With Terrell's glorious voice leading the way, the Supremes kept the hits coming with "Nathan Jones," "Up The Ladder To The Roof," and "Stoned Love."  As an indication of Terrell's vocal prowess, it is rumored that the original version of "Up The Ladder To The Roof" was shelved because Gordy claimed it was too soulful for the Supremes fan base! 

Terrell was with the Supremes until 1973, when business disputes caused her to leave.  She had seemingly abandoned the music business until 1978, when she signed with A&M and released I Had To Fall In Love.  With Terrell's name recognition and contributions from skilled writers/producers Grey and Hanks and Bobby Martin, the album should have been at least moderately successful. But Terrell again got in a dispute with the label, this time over the promotion of the project.  Although the details remain sketchy, apparently the label executives wanted Terrell to behave in a matter contrary to her Jehovah's Witness beliefs, and the album subsequently sank without a trace. 

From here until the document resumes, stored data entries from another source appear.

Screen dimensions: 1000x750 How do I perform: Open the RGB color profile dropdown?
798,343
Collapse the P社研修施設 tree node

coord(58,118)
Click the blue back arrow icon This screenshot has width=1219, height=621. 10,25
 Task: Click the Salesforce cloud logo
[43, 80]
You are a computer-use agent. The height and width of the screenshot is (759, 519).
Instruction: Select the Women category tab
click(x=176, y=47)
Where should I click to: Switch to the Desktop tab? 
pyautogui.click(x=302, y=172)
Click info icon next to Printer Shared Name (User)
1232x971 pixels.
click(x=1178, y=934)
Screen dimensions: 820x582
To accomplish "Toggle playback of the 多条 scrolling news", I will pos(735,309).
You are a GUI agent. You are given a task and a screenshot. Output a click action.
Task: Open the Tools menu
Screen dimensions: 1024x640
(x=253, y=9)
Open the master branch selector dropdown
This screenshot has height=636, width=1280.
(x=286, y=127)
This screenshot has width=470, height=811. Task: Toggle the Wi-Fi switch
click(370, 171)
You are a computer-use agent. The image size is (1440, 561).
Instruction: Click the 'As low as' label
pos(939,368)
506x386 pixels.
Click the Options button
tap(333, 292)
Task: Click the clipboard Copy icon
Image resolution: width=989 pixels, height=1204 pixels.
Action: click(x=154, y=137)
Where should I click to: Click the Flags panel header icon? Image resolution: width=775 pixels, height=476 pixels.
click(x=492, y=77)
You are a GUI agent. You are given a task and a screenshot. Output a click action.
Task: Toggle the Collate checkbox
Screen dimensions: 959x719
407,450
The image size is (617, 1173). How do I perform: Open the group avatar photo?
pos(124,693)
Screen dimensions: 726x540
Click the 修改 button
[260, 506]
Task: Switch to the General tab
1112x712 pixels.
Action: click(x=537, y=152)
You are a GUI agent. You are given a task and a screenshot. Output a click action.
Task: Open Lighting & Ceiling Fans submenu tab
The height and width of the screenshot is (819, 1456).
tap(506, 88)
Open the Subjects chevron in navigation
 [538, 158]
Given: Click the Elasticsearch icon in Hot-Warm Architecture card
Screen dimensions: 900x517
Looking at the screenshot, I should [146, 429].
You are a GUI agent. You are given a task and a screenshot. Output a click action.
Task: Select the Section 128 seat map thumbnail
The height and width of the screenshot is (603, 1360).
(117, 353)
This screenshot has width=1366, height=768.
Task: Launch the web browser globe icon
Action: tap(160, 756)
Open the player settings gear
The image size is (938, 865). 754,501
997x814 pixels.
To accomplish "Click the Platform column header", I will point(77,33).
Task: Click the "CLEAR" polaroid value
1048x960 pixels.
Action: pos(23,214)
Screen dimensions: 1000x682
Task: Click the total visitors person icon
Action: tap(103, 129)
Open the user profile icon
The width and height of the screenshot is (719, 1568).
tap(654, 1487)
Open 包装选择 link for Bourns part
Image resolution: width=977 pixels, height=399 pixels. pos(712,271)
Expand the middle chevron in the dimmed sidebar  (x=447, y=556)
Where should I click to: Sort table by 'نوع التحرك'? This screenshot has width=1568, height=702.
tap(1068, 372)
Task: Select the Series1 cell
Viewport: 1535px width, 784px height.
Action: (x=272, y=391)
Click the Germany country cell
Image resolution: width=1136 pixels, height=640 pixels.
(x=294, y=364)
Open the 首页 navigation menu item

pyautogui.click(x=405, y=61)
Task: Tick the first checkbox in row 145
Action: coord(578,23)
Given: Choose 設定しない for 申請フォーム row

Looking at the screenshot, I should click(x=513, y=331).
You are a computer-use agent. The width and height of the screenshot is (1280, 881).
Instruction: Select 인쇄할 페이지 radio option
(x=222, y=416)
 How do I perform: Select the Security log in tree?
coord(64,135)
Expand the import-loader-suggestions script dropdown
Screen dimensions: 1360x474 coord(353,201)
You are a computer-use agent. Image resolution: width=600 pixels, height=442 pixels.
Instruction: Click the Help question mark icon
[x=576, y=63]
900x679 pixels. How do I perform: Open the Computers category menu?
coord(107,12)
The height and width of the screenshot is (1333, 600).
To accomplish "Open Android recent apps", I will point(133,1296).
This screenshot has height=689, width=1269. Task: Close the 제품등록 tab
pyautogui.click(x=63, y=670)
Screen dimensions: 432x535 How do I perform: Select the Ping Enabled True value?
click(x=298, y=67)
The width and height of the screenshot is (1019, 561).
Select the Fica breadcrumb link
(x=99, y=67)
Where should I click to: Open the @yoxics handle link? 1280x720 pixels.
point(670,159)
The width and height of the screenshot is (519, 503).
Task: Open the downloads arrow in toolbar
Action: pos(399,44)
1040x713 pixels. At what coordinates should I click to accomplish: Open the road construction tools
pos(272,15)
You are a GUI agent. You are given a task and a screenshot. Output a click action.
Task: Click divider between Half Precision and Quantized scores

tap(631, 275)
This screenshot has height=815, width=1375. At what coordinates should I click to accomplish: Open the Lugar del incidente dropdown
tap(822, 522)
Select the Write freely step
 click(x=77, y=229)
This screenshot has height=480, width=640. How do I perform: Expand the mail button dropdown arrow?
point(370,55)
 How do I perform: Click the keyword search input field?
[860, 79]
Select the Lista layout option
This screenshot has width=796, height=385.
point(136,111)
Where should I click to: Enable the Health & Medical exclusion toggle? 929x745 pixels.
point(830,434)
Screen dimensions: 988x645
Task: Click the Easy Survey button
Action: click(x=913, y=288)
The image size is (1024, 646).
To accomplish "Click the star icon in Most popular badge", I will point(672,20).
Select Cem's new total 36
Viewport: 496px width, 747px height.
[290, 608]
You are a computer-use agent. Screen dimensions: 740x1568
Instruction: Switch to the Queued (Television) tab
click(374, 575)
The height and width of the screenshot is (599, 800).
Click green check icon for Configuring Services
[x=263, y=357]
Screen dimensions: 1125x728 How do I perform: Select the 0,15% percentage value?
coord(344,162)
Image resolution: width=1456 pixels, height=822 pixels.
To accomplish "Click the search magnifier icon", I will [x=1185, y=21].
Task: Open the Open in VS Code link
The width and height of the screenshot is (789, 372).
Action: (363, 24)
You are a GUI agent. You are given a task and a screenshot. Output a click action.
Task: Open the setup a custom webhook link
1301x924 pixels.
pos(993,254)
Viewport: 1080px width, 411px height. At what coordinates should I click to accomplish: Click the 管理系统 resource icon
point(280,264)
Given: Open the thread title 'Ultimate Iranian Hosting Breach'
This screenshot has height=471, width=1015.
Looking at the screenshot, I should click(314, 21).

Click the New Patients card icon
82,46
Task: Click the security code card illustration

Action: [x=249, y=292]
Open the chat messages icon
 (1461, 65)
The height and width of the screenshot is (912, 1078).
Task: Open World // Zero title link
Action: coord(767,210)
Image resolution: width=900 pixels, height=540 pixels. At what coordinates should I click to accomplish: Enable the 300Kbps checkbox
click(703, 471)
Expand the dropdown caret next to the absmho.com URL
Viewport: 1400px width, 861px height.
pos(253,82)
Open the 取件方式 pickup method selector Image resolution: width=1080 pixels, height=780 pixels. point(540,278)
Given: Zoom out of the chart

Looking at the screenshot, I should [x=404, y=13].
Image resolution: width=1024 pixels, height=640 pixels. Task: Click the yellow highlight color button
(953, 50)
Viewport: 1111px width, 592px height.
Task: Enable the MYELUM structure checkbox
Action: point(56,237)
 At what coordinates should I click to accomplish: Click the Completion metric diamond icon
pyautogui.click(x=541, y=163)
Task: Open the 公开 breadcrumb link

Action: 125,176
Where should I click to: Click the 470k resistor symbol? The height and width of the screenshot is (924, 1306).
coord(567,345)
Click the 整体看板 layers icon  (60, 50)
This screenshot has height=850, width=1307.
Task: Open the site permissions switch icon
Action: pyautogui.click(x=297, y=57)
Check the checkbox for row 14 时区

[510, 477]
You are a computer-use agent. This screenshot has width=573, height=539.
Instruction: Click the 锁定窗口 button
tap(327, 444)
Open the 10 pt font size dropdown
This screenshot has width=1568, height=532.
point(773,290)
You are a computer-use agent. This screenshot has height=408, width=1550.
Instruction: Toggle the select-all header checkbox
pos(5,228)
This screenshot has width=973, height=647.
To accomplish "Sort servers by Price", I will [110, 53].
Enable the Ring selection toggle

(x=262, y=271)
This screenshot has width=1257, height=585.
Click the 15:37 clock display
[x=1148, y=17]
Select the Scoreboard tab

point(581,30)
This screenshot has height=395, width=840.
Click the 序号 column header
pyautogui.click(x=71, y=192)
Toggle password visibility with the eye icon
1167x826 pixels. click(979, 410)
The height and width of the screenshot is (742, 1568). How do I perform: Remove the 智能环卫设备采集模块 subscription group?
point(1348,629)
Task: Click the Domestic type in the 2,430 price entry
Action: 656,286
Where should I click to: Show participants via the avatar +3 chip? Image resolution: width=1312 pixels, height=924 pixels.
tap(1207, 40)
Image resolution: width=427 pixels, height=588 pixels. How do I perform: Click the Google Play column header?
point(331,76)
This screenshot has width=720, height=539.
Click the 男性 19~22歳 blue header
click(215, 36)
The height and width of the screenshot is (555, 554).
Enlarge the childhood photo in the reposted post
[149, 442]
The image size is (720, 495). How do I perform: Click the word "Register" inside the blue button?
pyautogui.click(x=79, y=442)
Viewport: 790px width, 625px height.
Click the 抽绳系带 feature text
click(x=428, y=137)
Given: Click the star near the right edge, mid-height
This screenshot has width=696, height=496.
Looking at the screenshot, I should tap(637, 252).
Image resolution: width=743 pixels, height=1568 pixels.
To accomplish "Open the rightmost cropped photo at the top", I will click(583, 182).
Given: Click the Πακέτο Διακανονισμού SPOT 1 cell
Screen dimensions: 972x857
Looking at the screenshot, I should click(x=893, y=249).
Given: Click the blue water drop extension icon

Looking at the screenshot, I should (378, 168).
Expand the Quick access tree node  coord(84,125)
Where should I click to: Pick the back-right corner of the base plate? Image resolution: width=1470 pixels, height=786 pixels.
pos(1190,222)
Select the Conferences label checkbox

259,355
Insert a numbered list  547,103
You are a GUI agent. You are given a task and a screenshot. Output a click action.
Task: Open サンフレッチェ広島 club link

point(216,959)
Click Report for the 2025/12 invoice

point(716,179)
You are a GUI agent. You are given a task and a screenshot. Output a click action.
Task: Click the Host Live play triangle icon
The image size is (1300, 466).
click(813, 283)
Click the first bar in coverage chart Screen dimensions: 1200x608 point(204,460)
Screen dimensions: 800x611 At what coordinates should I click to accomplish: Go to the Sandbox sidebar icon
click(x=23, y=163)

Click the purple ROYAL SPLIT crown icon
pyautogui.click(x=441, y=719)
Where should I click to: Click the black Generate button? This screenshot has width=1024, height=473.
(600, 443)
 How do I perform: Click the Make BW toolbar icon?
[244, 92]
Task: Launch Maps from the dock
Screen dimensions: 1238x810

With another frustrating experience with the industry behind her, Terrell maintained a low profile until the mid 80s, when she formed the Former Ladies Of the Supremes (FLOS) with Lynda Laurence and Scherrie Payne. She released the autobiographical DVD Through The Eyes Of A Supreme in 2006.  

Jean Terrell's Deepest Grooves

I Had To Fall In Love (A&M, 1978)
Another album rescued from obscurity by rare groove fanatics, this album is worthy of its high praise for the stepper "Rising Cost Of Love"  Includes the original version of "No Limit," later done with great fanfare by Breakwater.

This Is the Story (Hip-O, 2006)
A massive 3-CD collection, this box set includes every song Terrell recorded with the Supremes, plus unreleased material. It certainly can't be said that her contributions are neglected now.